Copy out the lines of the records below without any change, starting at the line containing "Click the undo arrow in top toolbar" and ending at the line containing "point(170,535)", with both of those lines included.

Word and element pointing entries
========================================================================
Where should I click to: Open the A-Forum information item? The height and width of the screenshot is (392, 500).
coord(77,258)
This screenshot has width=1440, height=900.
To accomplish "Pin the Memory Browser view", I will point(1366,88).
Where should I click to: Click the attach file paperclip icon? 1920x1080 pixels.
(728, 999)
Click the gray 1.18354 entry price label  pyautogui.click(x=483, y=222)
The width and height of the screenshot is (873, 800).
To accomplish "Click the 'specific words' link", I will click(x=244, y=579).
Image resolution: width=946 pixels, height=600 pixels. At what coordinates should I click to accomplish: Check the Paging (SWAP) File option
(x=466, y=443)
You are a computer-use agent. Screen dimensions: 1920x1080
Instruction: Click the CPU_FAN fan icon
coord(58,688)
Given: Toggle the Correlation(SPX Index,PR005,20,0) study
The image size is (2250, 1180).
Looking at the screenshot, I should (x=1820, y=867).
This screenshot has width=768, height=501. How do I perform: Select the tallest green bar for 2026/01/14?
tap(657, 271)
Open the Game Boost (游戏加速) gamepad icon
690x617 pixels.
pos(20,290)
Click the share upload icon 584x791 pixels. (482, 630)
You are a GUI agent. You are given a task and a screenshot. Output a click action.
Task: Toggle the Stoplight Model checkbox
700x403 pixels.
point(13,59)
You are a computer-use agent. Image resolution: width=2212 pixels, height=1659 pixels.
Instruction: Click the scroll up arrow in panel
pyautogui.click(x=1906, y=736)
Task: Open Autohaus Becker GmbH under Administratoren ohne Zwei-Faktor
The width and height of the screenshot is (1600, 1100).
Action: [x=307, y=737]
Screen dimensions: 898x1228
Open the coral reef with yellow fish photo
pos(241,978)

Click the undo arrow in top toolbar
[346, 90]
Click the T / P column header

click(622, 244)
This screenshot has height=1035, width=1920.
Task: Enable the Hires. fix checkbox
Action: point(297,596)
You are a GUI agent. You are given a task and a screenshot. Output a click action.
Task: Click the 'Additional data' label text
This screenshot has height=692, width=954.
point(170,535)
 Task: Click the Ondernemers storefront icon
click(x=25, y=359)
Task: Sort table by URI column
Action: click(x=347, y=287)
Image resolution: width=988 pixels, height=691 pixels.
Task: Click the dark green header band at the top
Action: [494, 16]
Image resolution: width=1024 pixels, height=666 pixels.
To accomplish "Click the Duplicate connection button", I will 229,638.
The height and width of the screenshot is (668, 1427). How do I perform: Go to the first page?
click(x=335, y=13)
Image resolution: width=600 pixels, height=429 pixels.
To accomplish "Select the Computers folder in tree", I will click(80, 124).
========================================================================
▶ **Final result**
Click the undo arrow in top toolbar
[346, 90]
Click the T / P column header

click(622, 244)
This screenshot has height=1035, width=1920.
Task: Enable the Hires. fix checkbox
Action: point(297,596)
You are a GUI agent. You are given a task and a screenshot. Output a click action.
Task: Click the 'Additional data' label text
This screenshot has height=692, width=954.
point(170,535)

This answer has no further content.